- The National Association of Realtors said the Tax Cuts and Jobs Act released Thursday confirmed its biggest concerns.
- The trade group is worried that a reduced cap on the mortgage interest deduction would lower home prices and hurt middle class homeowners.
- If passed, the tax act would cap the deduction for interest paid on mortgage debt at $US500,000, down from $US1,000,000.
The National Association of Realtors opposed the GOP’s tax plan on concerns that it could hurt home prices.
The Tax Cuts and Jobs Act unveiled on Thursday would cut the mortgage interest deduction that new homeowners enjoy in half, to loans of $US500,000 or less.
“Eliminating or nullifying the tax incentives for homeownership puts home values and middle class homeowners at risk, and from a cursory examination this legislation appears to do just that,” William Brown, the NAR’s president, said in a statement on Thursday.

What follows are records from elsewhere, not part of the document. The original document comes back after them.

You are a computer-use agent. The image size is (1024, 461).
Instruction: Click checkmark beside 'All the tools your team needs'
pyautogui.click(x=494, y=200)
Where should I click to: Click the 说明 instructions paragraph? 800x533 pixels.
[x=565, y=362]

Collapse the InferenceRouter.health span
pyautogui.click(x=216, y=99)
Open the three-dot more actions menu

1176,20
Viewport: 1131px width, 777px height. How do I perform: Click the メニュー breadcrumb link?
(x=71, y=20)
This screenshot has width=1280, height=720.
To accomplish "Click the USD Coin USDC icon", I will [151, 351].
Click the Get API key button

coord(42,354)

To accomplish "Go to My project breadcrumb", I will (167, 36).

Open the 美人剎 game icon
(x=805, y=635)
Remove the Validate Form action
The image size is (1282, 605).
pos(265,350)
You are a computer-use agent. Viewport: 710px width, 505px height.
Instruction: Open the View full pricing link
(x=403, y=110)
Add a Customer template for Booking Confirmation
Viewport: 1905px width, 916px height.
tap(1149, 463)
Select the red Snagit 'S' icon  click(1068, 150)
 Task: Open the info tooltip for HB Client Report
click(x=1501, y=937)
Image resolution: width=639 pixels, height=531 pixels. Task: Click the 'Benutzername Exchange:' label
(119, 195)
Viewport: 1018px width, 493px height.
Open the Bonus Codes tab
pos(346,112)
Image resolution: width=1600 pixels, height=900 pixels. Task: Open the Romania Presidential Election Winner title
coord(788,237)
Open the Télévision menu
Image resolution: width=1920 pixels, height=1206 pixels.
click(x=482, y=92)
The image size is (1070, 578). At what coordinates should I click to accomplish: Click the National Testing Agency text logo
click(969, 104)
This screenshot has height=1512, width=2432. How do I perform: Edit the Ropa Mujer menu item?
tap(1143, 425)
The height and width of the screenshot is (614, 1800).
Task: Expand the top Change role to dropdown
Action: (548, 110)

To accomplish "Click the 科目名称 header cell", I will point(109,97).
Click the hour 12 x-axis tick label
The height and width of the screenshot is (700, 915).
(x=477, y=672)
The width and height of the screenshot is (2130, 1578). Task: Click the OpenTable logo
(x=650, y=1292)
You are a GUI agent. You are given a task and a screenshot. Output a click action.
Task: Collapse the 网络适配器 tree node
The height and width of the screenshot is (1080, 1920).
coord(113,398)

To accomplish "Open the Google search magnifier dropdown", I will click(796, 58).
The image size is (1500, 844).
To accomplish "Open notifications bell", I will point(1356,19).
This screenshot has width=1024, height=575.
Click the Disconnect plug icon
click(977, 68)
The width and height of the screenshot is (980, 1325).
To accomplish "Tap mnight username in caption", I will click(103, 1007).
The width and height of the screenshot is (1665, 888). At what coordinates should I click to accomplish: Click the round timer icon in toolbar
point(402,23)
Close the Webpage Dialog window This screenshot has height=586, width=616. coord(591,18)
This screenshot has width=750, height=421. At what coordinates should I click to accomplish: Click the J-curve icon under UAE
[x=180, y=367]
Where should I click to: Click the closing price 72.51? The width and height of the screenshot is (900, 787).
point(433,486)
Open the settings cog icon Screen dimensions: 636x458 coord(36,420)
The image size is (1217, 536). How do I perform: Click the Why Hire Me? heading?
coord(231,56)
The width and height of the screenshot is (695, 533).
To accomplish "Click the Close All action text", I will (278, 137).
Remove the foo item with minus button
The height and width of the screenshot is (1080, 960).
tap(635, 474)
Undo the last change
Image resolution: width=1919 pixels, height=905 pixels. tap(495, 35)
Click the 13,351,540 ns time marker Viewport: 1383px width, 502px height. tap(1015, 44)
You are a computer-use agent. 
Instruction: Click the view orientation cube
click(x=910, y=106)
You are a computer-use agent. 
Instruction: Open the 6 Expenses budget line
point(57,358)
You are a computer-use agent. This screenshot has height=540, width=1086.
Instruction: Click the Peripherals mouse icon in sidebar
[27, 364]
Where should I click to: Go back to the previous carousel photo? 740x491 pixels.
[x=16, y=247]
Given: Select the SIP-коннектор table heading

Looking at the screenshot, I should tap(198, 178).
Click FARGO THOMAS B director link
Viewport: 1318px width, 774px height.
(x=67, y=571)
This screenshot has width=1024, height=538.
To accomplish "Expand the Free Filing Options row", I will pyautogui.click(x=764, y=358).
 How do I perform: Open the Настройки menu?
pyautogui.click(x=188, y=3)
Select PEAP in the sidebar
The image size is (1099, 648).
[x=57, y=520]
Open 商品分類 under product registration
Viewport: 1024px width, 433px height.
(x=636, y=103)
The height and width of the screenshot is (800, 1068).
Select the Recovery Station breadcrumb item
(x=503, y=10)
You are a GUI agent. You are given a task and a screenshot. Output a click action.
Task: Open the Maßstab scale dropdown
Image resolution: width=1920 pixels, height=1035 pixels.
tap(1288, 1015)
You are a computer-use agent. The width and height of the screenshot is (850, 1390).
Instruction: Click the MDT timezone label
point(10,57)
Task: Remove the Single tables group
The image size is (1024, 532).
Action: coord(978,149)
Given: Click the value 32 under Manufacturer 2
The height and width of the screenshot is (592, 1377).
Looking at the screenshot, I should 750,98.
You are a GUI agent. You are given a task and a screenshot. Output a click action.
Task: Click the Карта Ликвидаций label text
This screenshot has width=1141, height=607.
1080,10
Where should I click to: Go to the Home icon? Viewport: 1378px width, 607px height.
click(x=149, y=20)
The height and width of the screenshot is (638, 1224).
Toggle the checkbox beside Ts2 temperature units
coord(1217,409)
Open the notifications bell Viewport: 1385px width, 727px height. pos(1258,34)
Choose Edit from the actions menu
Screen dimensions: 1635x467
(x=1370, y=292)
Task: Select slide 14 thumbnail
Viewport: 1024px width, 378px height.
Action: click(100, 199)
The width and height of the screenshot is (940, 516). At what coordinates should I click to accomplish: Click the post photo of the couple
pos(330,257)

Prior to the release of the act, the trade association was on “high alert” for details that could threaten the tax benefits of homeownership. It said it would comment further after a thorough reading of the bill.
The legislation has been met with backlash elsewhere in the housing market. The National Association of Homebuilders amplified its criticism of the change to the mortgage interest deduction, saying it favoured wealthy Americans over the middle class.
“You’re talking about potentially causing housing recessions in some of the biggest markets in the country,” Jerry Howard, the NAHB’s CEO, told Business Insider.